Anna Miller, ArtSci ’00, who earned an honours degree in a development studies and geography medial, described herself as being “pleasantly surprised” when she saw that in the graduate photo spread she had graduated with a masters in geology.
“I hadn’t realized I was getting my masters… Bring on the rocks!”
As a result of what the 1999-2000 Tricolour Yearbook Committee is calling a “coding error,” any student who graduated with Honours Bachelor of Arts is entered in the graduate photo section as having received a Masters degree. For students who graduated with a degree in geography the situation is even more disconcerting — as all geography students were ‘coded’ with a degree in geology.
Tim Malleau, ArtSci ‘00 was one of them.
“This is on par with everything that Queen’s does. They never once got my address or email right in the Who’s Where… It doesn’t come as any surprise that they didn’t get this right,” he said.
For his part, Ben Arkin, last year’s co-editor of the Tricolour along with David Aaron, has issued a “full apology” to all of the graduates affected.
“I want to offer a full apology to all students who had erroneous information. Its quite a big inconvenience and I wouldn’t want it to happen to me… The real problem is that there’s nothing we could do.”
According to Arkin, the problems stemmed from faulty translation of information from Life Touch Photographers and Friesenss, the yearbook’s publisher — which the staff became aware of three days before publication.

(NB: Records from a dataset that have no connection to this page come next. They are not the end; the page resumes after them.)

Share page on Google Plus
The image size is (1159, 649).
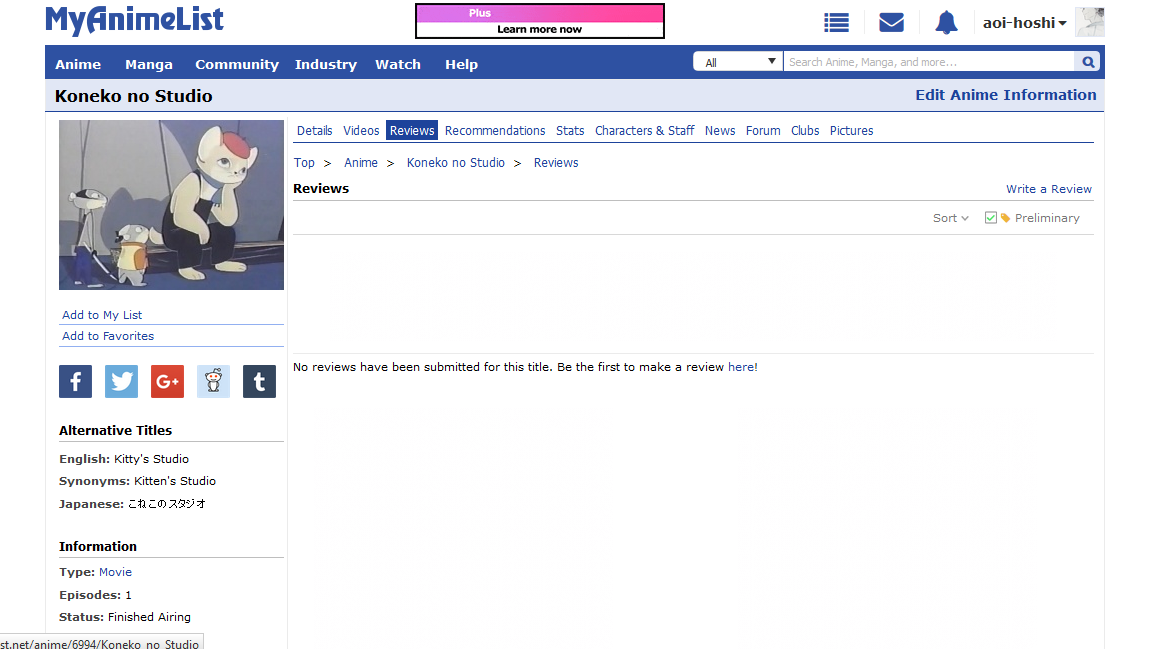tap(167, 381)
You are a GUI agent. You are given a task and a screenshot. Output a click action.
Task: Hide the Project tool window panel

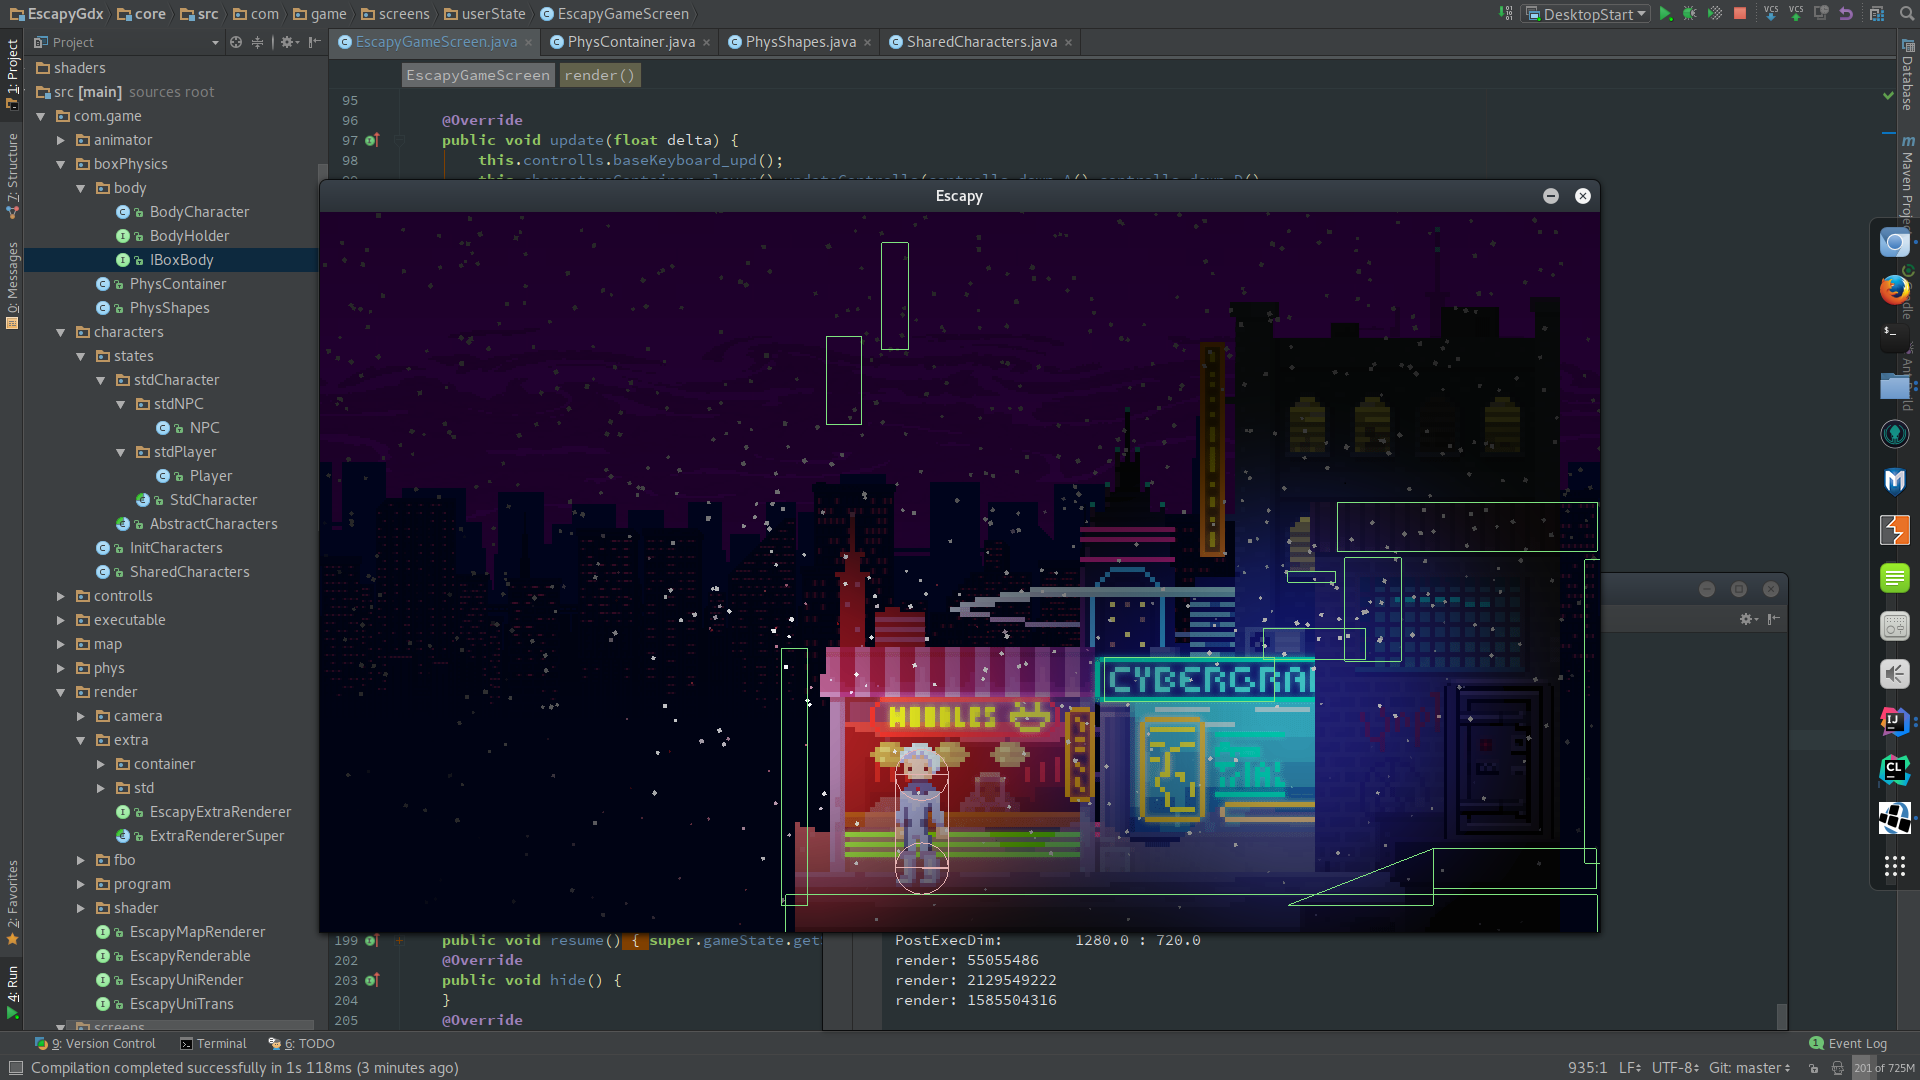pyautogui.click(x=315, y=42)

“When the graduates get their photos taken they’re required to enter their faculties and program into codes… For whatever reason they translated into the wrong names.”
Arkin also said that one of the reasons the faulty information went to the printer was because their number one priority was getting the yearbook out on time. He explained that it is a decision he wouldn’t change.
“It all looks different in looking back [but] I wouldn’t have done anything different in these circumstances because we thought the problem was under control with the publisher… We thought they would be fixed and when they weren’t it was too late… We won’t make the same mistake.”
Arkin stressed that problems with Life Touch have spanned several publications and that last year’s staff threatened to pull out of the contract because of the extent of the problems.
“The yearbook has, on several occasions, gone over our contract for photography and gone to the vice-president of the company and told him that if they didn’t get their act together we were taking our business elsewhere… [Since that time] they’ve shown real progress and really made an effort to get it right.” AMS Media and Services Director Anja Eyer, who oversees the operation of the Tricolour, has remained sidelined on the issue.
“I don’t know why it happened but I obviously know that it did happened… I don’t know the inner workings of the yearbook,” she said.
Incoming co-editors Nadra Ginting and Sharon Bala are already working on a new strategy to avoid last year’s problems.
“On September 21 we’re meeting the Life Touch rep. This year there’s a rep right in Kingston that can handle student problems [and] we’re sitting down with the rep from Friesenss to hash out how problems happened last year and what we can do to avoid them,” said Ginting.
Bala added that the Tricolour staff is working on an additional step for grads, requiring them to verify the faculty and degree information submitted to Life Touch – before it goes to the publisher.
For Malleau, it’s an important change.
“The incoming yearbook committee should do something about this for next year as there’s going to be about 200 students graduating in geography and it’s important to get this information right… Our final memory of Queen’s is in that book.”